More than 40% of those on probation had at least one mental health diagnosis, compared to 18.5% of the general population, and 10% were suicidal, according to the largest cohort mental health examination.
The study, one of three examined in a report published by the Probation Service on Thursday, involved five probation teams and questionnaires about around 500 people under their supervision at the time, in February 2019.
Of these 500 people, most (85%) identified as White Irish, 7.5% were White Traveler Irish, 6.3% other White, 0.6% were Black African and 0. 2% belonged to “another ethnic group”.
Overall, 41% of people “have been officially identified as having a known mental diagnosis,” the report says, with higher rates among women (52%) than men (38.5%).
Anxiety disorders and mood disorders were the most commonly reported, which was consistent for both men and women.
The report, Moving Forward Together: Mental Health Among Persons Supervised by the Probation Service, by Dr Christina Power, Senior Clinical Psychologist at the Probation Service, was well received by Justice Minister Helen McEntee.
“Addressing the complex needs of people with mental health challenges who come into contact with the criminal justice system is a priority for me,” said the Minister. “The release of this report marks an important step in informing and developing best practices for working with people with mental health issues.”
Low mood and sadness, low self-esteem, and anxiety-related symptoms were most commonly identified in people. Suicidal ideation and suicide plans were identified by probation officers in 10% of those under their supervision. Again, rates were higher among women (16%) than among men (8%).
The factor most often associated with poor mental health was “chronic abuse of drugs or alcohol or both” (51%), followed by difficult family relationships (49%) and housing instability (47 %).
This is followed by previous experiences of childhood trauma (20%) and grief/unresolved bereavement (18%).
Other factors included social isolation and withdrawal, and living alone with low social supports.
Parenting concerns and access to children (11%) and intimate partner violence were key issues identified more often for women than for men.
More than half of those assessed were categorized as having ‘mild impairment’, ‘mild symptoms’ or ‘moderate symptoms’ on the Global Assessment of Functioning test, which examines the extent to which health difficulties mental health have an impact on a person’s daily functioning.
“There are significant and unmet psychological and psychiatric needs among those under probation supervision,” the report states. “These results show that we need to improve access and pathways to engagement with mental health services.
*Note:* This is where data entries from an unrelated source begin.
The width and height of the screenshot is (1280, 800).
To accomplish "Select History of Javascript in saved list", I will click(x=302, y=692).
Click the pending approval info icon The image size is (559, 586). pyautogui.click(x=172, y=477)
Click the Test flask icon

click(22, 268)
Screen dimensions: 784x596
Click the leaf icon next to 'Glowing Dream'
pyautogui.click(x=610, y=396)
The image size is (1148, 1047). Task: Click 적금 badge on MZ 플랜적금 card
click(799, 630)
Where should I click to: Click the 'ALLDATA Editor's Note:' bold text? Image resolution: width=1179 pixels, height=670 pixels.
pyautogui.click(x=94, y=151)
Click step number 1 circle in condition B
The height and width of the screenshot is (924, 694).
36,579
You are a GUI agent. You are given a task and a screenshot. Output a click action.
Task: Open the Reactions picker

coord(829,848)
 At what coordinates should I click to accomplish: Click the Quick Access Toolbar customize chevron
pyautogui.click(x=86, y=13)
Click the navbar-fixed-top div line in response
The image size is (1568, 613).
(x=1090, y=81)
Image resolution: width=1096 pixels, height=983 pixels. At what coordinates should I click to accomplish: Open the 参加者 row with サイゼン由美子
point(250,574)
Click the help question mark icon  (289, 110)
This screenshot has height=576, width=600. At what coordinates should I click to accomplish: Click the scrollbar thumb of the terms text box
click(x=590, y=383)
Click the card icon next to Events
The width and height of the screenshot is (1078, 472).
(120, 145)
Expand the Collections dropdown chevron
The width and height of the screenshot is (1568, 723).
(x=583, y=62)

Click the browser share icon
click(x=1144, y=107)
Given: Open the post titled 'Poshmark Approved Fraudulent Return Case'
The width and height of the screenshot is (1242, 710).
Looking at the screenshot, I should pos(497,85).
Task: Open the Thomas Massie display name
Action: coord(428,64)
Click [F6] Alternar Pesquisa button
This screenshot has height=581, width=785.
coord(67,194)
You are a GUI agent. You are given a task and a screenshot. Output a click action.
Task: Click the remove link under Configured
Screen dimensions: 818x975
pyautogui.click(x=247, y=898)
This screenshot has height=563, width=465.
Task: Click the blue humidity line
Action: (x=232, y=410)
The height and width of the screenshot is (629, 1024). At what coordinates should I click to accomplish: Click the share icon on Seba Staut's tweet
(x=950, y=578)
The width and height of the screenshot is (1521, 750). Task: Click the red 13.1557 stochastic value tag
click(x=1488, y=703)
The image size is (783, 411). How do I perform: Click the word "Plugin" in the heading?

It takes inter-agency work and a focused government approach to ensure this can happen.
Probation service director Mark Wilson said the service has been supporting people with mental health issues for many years.
“While we knew this was an important area for the direction of our work, we did not have research to detail the frequency or severity of the problem.”
One of the report’s recommendations is that probation officers be trained in mental health issues.